TEXTO DE LECTURA.

......

Cap. VIII. Cómo se entiende que el pecador se justifica por la fe, y gratuitamente.
Cuando dice el Apóstol que el hombre se justifica por la fe,
y gratuitamente; se deben entender sus palabras en aquel sentido que adoptó, y
ha expresado el perpetuo consentimiento de la Iglesia católicaa; es a saber, que en tanto
se dice que somos justificados por la fe, en cuanto esta es principio de
la salvación del hombre, fundamento y raíz de toda justificación, y sin la cual
es imposible hacerse agradables a Dios, ni llegar a participar de la suerte de hijos suyos. En
tanto también se dice que somos justificados gratuitamente, en cuanto ninguna de
las cosas que preceden a la justificación, sea la fe, o sean las obras, merece la gracia de
la justificación: porque si es gracia, ya no proviene de las obras: de
otro modo, como dice el Apóstol, la gracia no sería gracia.

Cap. IX. Contra la vana confianza de los herejes.

......

MATERIAL RECOPILADO.
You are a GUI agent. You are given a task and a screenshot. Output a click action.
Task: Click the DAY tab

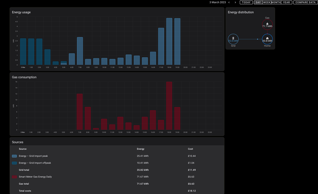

......

RETOS.
[1] Copia sin cambiar nada de la lectura sobre la justificación todo lo que va desde "Cap. VIII. Cómo" hasta "no sería gracia.".
[2] Según la lectura sobre la justificación, ¿qué es imposible sin la fe?
El material no tiene nada que ver con la lectura.

SOLUCIONES.
[1]
Cap. VIII. Cómo se entiende que el pecador se justifica por la fe, y gratuitamente.
Cuando dice el Apóstol que el hombre se justifica por la fe,
y gratuitamente; se deben entender sus palabras en aquel sentido que adoptó, y
ha expresado el perpetuo consentimiento de la Iglesia católicaa; es a saber, que en tanto
se dice que somos justificados por la fe, en cuanto esta es principio de
la salvación del hombre, fundamento y raíz de toda justificación, y sin la cual
es imposible hacerse agradables a Dios, ni llegar a participar de la suerte de hijos suyos. En
tanto también se dice que somos justificados gratuitamente, en cuanto ninguna de
las cosas que preceden a la justificación, sea la fe, o sean las obras, merece la gracia de
la justificación: porque si es gracia, ya no proviene de las obras: de
otro modo, como dice el Apóstol, la gracia no sería gracia.

[2] Hacerse agradables a Dios y llegar a participar de la suerte de hijos suyos.